年家也得到消息了,其實在此之前,他們也不是一無所知,派去了那么多的人,訥敏又將權責完全下放,所以,不管是別院那邊·還是京城守宅的人員,都有消息源源不斷的送去,他們雖然覺得年氏有些過于小心了,但想到年氏若能生下阿哥,對年家也算是一個保靠,就覺得小心總是無大錯的,自家姑娘性子雖有些清高,卻并不是一個忒愛生疑的,她會有這些舉動·必是四福金真的做過什么。

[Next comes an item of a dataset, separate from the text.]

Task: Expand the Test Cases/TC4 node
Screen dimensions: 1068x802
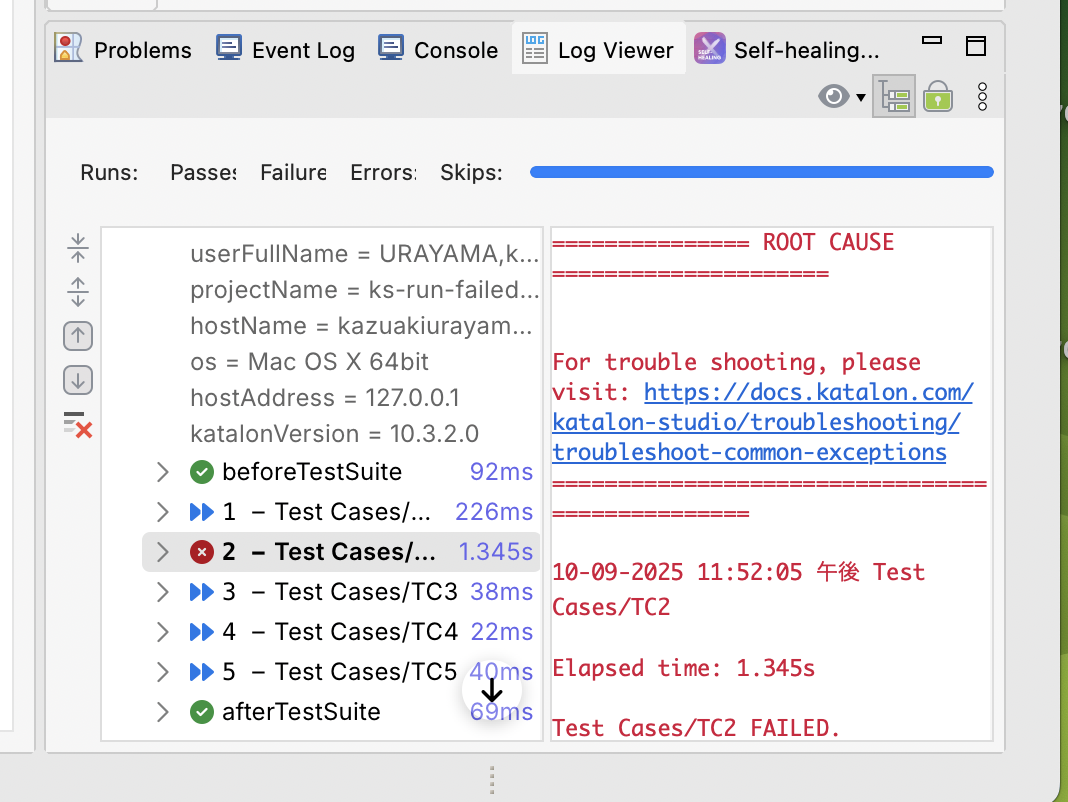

只是年氏之前請德妃出面的舉動還是不智了,年家雖不常在京中,也知道德妃與阿哥雖是母子,兩下里卻是不睦的,不管年氏有什么苦衷去找了德妃,就必然惹了四阿哥不滿,倒讓年夫人不好再提出來京親自照顧女兒的要求了,只好多挑了人送來,又命在京的人員一定要盡全力加以照顧,不想最后還是出事了。

接到女兒小產的消息,年夫人再也坐不住了,收拾了東西就啟程往京里趕,見到女兒一臉蒼白消瘦的模樣,心內如同刀絞,可聽過女兒的哭訴,再問過年家派來侍候的人,年夫人后悔了。

“你是怎么侍候的?”年夫人訓責著年氏的乳嬤嬤,“我平素看著你是個穩重的這才點了你做乳娘,又讓你隨嫁了過來,可你就是這么照顧姑娘的?她心思如此之重行事又是這般焦慮,別說是正懷著身子了,就是好人也受不住,你既不好生勸著,又不給我們送信,可是成心要害主?”

“老太太,奴才知錯,”乳嬤嬤跪倒在地磕頭說道“奴才沒能勸得主子寬心,致使主子失了小阿哥奴才已是痛悔不已,還請老太太重重治罪。”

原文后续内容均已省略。